Theorem $\forall n, m \in \mathbb{N}$ $\lvert n \rvert = \lvert m \rvert \iff n = m$
Proof $\Leftarrow$ side is trivial, so we only have to show the $\Rightarrow$ side. WLOG $n < m$, then $\lvert D^n(n) \rvert = \lvert D^n(m) \rvert$, but $D^n(n) = \emptyset$ and $D^n(m)$ is not empty, leading to a contradiction. $\blacksquare$
Is my proof correct and independent of $\mathsf{AC}$? And is there more simple approach?
At the end of the day, simplicity is all about how you organise your knowledge. And we cannot avoid induction here, at the end of the day it will have to play a role somewhere.
After proving that $\Bbb N$ is the set of all ordinals which are not greater than a limit ordinal (I'm not counting $0$ as a limit ordinal, obviously), which is something pretty straightforward to do, we can start using induction.

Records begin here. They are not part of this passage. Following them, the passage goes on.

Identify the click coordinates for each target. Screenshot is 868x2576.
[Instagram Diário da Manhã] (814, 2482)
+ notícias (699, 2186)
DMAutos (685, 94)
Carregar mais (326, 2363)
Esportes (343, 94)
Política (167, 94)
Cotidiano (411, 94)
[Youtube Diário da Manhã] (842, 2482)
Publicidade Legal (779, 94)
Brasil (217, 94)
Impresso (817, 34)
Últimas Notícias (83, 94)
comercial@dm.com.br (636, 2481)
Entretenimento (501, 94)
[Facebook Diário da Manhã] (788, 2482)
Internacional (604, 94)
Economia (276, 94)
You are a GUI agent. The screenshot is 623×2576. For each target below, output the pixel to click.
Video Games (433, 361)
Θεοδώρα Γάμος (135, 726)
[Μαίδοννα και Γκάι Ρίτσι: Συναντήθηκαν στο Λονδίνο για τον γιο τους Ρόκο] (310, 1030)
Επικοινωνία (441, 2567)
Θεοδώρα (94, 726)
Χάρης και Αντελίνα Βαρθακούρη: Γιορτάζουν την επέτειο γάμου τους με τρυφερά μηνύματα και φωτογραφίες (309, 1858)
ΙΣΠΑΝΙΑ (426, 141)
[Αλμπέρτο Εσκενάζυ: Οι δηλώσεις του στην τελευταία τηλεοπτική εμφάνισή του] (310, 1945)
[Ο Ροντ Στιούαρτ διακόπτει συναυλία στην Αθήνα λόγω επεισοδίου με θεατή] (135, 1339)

Now you can prove that if $m<n$, as ordinals, then there is no injection from $n$ into $m$. This is now enough since we have:
Therefore, if $|n|=|m|$, then it cannot be that $m<n$, or that $n<m$ by a symmetric argument. So it has to be that $n=m$.
Of course, no choice is involved in these arguments whatsoever.